*** Opening SUPPLIED RECORDS ***

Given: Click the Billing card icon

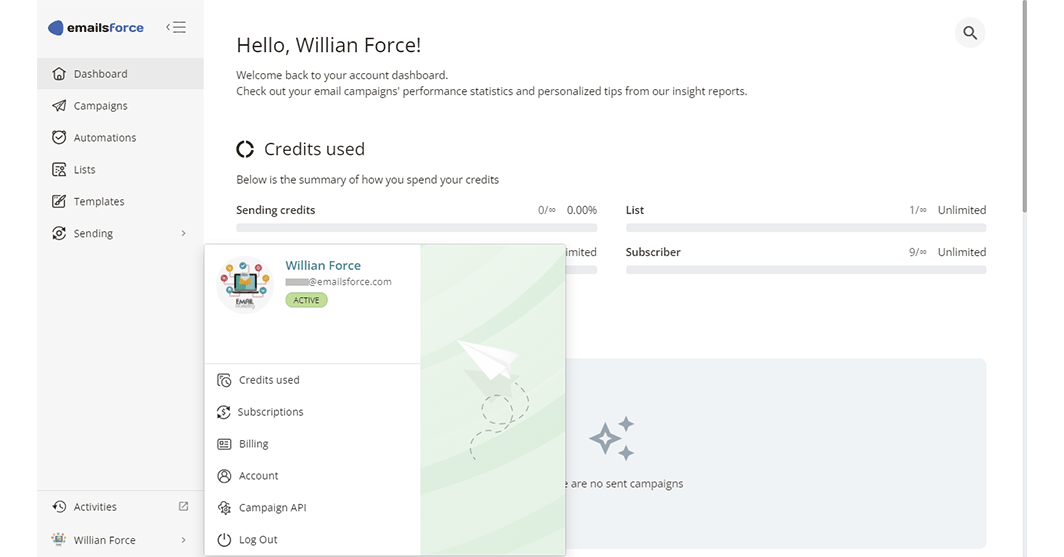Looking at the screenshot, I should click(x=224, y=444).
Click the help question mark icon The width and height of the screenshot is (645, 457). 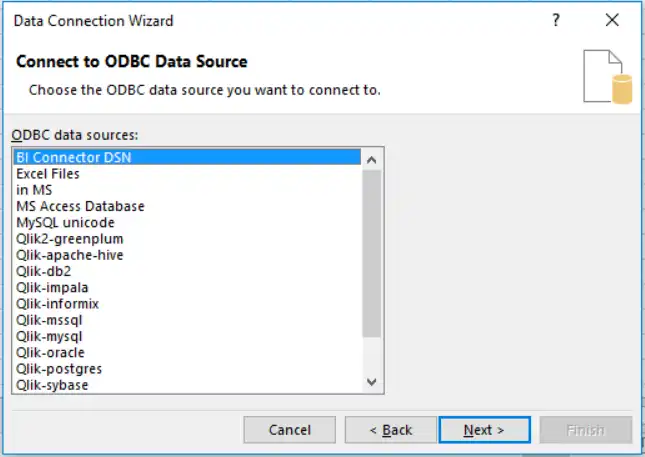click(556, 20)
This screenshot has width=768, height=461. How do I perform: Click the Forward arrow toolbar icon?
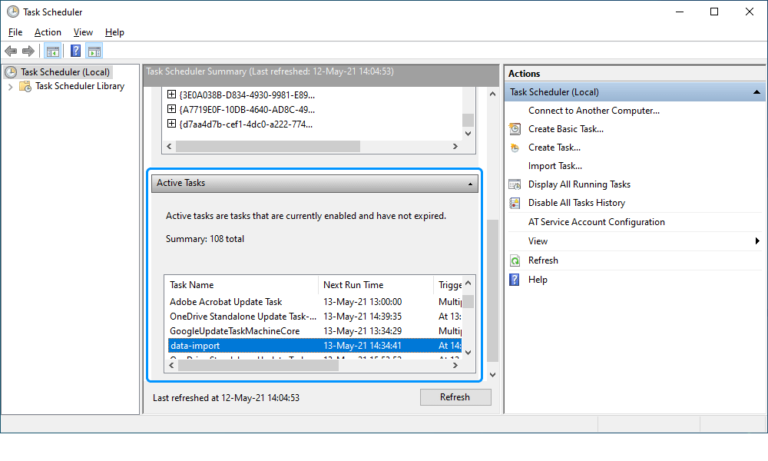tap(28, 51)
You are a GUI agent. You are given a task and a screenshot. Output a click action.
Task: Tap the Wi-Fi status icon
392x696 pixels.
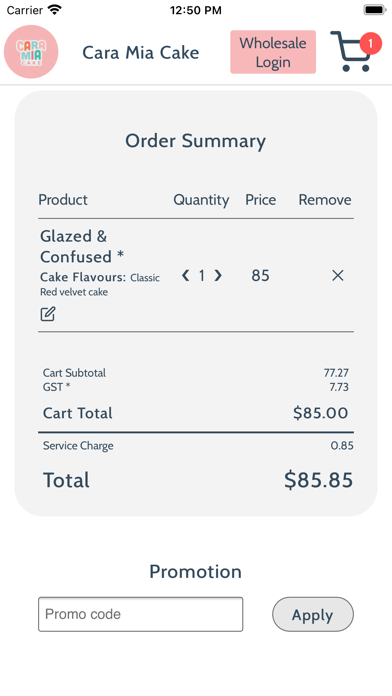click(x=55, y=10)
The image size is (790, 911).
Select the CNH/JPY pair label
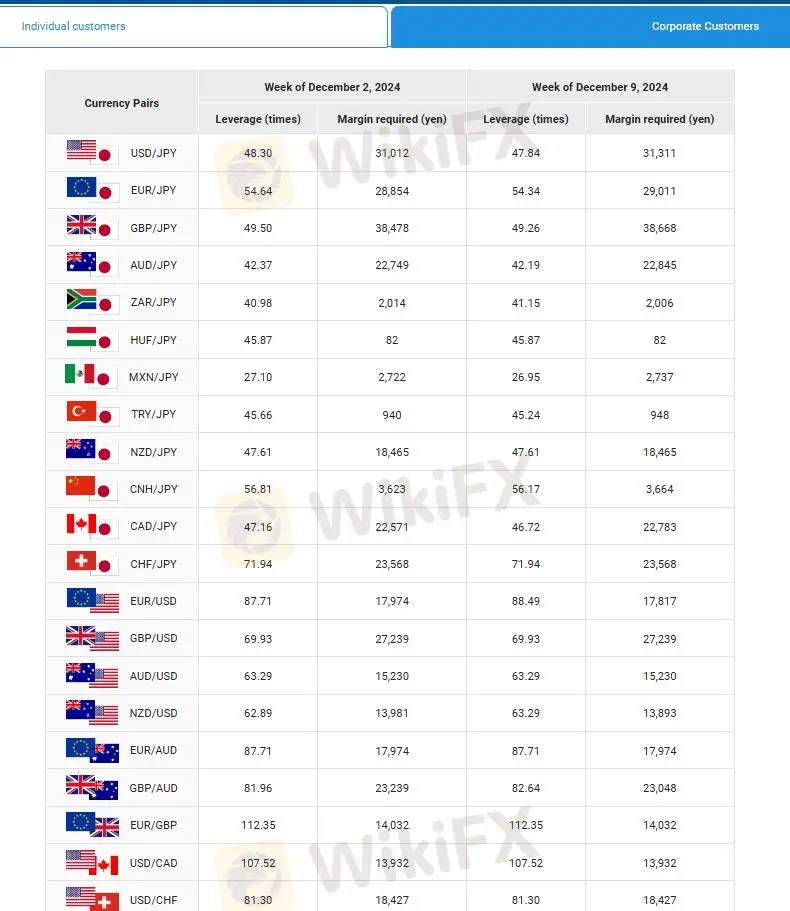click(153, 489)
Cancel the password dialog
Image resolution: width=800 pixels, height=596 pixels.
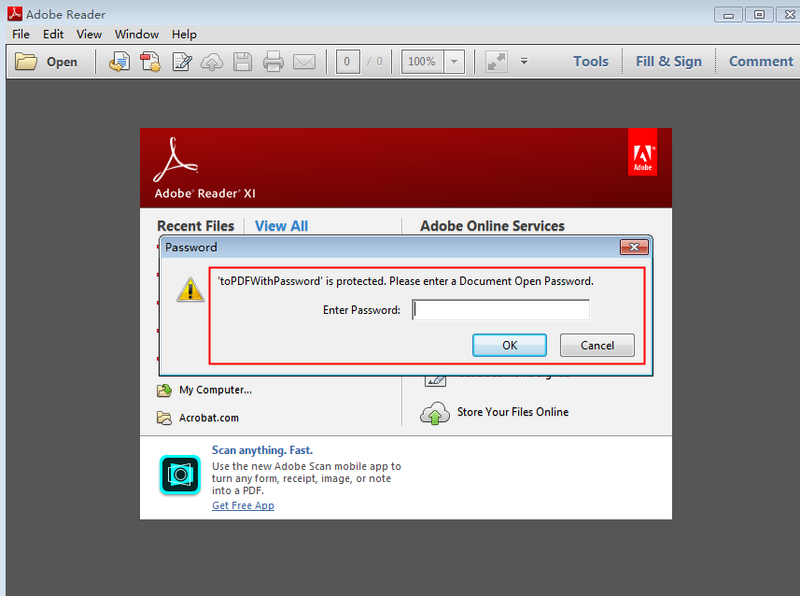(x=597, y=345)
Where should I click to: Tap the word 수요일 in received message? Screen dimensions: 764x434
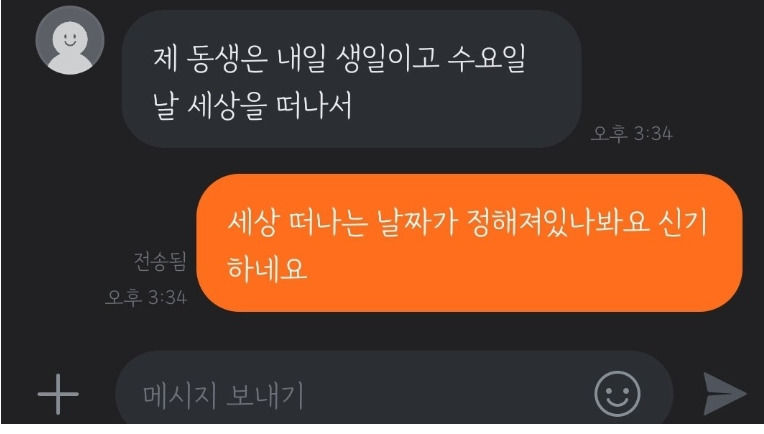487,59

*** Closing SUPPLIED RECORDS ***

• **PROBLEM DETAILS**:
Quote exactly, and only, the lines from the line containing "Where should I" through the final line of the records above, both included, omitting any pictures.

• **ANSWER TO THIS PROBLEM**:
Where should I click to: Tap the word 수요일 in received message? Screen dimensions: 764x434
487,59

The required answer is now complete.